The results of the overall survey show that nearly eight out of every 10 farmers and processors support the checkoff program for research, promotion and consumer education. Over six of ten farmers and processors support being assessed to fund a program.
“This is exciting news for our industry and exciting that there is such wide consensus in our industry to support such a program,” said Patrick Atagi, board chairman of the NIHC. “We believe that a checkoff program will help hemp not only develop markets for hemp products but also fund much-needed research and educate consumers on the usefulness and versatility of hemp.”
HIA President Rick Trojan commented: “It’s clear from the survey response that there is a broad level of excitement around the idea of a national hemp checkoff program, and significant interest in the potential return the hemp industry could see from an effective research and marketing program under USDA. We in the industry recognize the incredible potential of this agricultural commodity, and there was a strong consensus around the importance of educating the market about the value of hemp across the supply chain for food/grain, fiber, and cannabinoids. It’s encouraging to see the positive feedback this dialogue with the industry has generated so far and we look forward to continuing to partner with the NIHC and other forward-looking allies to explore the tremendous opportunity a national checkoff represents for hemp.”
USDA checkoff programs seek to promote farm commodities and expand market opportunity for farmers, importers and industry stakeholders. Funded through assessments on the produced commodity at the first point of sale, checkoff programs allow producers of commodities to pool resources for research, education, and promotion efforts that can expand sales and improve production efficiencies.

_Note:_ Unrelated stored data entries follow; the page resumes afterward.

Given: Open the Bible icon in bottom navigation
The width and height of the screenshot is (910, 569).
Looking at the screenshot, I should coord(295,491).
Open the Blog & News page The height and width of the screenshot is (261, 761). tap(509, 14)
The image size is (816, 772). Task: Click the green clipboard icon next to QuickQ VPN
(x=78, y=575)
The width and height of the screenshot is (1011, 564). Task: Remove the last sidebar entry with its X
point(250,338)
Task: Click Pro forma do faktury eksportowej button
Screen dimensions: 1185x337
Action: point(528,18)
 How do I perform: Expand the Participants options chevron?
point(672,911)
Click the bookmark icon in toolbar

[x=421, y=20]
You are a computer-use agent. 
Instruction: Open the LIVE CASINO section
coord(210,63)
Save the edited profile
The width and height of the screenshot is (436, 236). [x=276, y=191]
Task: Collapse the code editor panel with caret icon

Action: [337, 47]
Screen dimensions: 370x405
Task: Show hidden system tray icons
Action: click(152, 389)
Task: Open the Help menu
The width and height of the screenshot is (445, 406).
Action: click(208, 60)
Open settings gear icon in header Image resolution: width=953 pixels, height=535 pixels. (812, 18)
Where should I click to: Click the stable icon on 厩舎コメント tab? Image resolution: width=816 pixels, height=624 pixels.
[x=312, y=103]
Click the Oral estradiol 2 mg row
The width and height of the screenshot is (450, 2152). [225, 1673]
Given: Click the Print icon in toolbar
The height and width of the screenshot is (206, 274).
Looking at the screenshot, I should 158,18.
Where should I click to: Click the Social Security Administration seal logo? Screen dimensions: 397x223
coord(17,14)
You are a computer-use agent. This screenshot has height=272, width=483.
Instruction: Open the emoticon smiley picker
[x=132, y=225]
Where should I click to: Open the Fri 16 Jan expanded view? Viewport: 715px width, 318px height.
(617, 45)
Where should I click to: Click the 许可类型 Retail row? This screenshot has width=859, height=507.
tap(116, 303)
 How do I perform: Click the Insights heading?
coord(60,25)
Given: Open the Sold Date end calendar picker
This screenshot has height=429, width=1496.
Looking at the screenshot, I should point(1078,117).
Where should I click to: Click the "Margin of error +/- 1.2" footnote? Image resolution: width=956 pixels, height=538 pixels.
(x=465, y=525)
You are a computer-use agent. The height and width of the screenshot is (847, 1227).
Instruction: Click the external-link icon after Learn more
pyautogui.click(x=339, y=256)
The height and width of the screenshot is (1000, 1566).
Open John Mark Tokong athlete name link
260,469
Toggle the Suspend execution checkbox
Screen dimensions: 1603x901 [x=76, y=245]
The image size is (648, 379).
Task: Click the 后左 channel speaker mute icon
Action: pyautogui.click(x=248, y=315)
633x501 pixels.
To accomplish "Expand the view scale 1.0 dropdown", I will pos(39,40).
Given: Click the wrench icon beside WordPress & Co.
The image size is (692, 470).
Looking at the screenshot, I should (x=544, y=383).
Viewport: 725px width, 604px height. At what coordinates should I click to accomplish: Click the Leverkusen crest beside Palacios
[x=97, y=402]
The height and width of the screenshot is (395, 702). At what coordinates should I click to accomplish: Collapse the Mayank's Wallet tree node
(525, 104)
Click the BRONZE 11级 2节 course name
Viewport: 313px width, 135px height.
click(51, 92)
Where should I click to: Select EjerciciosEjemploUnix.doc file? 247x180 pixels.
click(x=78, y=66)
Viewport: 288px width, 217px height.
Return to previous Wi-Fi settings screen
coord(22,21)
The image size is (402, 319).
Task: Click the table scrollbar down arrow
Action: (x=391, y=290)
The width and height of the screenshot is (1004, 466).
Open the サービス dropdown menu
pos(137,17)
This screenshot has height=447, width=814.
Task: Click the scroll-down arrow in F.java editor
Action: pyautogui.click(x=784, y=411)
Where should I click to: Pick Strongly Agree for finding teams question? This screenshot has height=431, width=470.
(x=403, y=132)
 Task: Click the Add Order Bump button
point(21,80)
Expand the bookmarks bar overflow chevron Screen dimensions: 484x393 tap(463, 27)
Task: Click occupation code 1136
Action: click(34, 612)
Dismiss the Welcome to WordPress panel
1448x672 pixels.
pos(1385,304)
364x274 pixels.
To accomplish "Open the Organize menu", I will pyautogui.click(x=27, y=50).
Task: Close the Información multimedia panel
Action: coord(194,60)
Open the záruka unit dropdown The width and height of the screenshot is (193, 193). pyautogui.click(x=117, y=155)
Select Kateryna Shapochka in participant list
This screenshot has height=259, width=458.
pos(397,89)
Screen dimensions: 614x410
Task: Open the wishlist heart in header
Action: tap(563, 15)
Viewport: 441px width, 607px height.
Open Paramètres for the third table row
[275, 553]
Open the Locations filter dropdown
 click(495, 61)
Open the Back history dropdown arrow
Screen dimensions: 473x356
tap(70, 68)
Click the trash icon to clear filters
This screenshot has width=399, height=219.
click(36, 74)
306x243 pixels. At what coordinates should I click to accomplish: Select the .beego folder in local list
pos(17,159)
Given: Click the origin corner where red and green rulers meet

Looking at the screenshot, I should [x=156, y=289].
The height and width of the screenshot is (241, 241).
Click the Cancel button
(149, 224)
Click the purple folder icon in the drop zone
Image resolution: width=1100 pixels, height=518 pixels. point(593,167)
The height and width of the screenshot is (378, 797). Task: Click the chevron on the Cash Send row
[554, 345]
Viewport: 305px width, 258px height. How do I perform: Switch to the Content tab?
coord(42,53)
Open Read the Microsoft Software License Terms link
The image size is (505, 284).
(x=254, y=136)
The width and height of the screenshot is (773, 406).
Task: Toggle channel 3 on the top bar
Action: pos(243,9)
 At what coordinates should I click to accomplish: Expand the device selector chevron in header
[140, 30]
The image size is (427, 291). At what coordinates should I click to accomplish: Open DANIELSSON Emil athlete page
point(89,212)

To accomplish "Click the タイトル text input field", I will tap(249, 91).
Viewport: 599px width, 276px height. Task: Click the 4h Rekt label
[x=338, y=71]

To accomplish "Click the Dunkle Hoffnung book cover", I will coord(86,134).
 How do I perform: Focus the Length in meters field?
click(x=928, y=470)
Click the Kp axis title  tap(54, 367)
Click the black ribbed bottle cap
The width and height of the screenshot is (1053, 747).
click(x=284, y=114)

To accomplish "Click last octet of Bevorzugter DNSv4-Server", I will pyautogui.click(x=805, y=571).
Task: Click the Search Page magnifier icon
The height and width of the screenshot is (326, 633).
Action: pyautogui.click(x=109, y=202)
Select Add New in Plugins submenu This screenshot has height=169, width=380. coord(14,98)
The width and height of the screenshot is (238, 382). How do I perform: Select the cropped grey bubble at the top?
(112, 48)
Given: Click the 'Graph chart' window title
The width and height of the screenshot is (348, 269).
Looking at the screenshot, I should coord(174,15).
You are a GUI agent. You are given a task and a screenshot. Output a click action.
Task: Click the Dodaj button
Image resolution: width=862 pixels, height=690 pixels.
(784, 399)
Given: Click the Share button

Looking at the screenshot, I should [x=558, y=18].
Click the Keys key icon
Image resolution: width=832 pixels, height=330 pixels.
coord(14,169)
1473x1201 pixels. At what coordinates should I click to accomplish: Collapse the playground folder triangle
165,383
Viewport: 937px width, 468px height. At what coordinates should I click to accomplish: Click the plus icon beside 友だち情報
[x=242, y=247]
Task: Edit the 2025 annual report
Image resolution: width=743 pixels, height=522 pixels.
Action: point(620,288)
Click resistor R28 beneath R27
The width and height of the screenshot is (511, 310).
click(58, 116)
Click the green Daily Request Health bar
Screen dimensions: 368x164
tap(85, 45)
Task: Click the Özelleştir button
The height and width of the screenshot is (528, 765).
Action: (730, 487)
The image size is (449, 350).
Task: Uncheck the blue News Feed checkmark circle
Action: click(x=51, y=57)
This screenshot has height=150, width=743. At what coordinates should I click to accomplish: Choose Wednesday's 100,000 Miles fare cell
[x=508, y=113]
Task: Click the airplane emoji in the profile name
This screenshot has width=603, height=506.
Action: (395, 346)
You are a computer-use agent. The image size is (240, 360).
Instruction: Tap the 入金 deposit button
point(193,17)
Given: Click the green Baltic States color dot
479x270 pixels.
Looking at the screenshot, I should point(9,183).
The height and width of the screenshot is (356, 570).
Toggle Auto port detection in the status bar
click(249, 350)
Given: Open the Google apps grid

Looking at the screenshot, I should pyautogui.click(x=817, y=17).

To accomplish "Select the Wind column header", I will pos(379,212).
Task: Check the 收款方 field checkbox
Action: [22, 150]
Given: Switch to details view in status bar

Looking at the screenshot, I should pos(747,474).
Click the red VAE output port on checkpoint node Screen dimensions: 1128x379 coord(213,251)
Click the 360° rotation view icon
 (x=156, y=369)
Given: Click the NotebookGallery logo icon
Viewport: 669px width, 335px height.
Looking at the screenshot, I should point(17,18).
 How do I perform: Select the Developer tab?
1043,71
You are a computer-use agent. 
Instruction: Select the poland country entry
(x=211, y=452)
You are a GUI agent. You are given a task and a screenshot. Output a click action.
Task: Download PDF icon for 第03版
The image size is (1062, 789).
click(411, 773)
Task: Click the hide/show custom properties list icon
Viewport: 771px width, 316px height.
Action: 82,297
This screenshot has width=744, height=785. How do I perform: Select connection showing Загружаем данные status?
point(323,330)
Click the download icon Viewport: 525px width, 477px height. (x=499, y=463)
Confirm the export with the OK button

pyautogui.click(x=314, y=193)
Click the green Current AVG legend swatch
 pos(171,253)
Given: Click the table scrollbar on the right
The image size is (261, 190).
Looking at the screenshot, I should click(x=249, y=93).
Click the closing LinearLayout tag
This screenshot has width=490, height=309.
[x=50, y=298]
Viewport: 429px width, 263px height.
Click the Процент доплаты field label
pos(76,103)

Currently, USDA Agriculture Marketing Service (AMS) oversees 23 checkoff programs for various commodities ranging from cotton to pork to Christmas trees. A study in 2018 by Texas A&M found that the existing 23 checkoffs had a return on investment for farmers and ranchers ranging from three to seventeen dollars in value that came back to the producers for every checkoff dollar invested.
The NIHC and HIA are now working to form a task force of representatives from across the industry that would discuss the details of how a hemp checkoff would be structured and operate. The effort of the working group would guide the development of a proposal to submit to the USDA that will include industry analysis, justification for the program, program objectives and the impact on small businesses.
The survey received 270 responses and was conducted online via Survey Monkey from November 30, 2020, until December 31, 2020.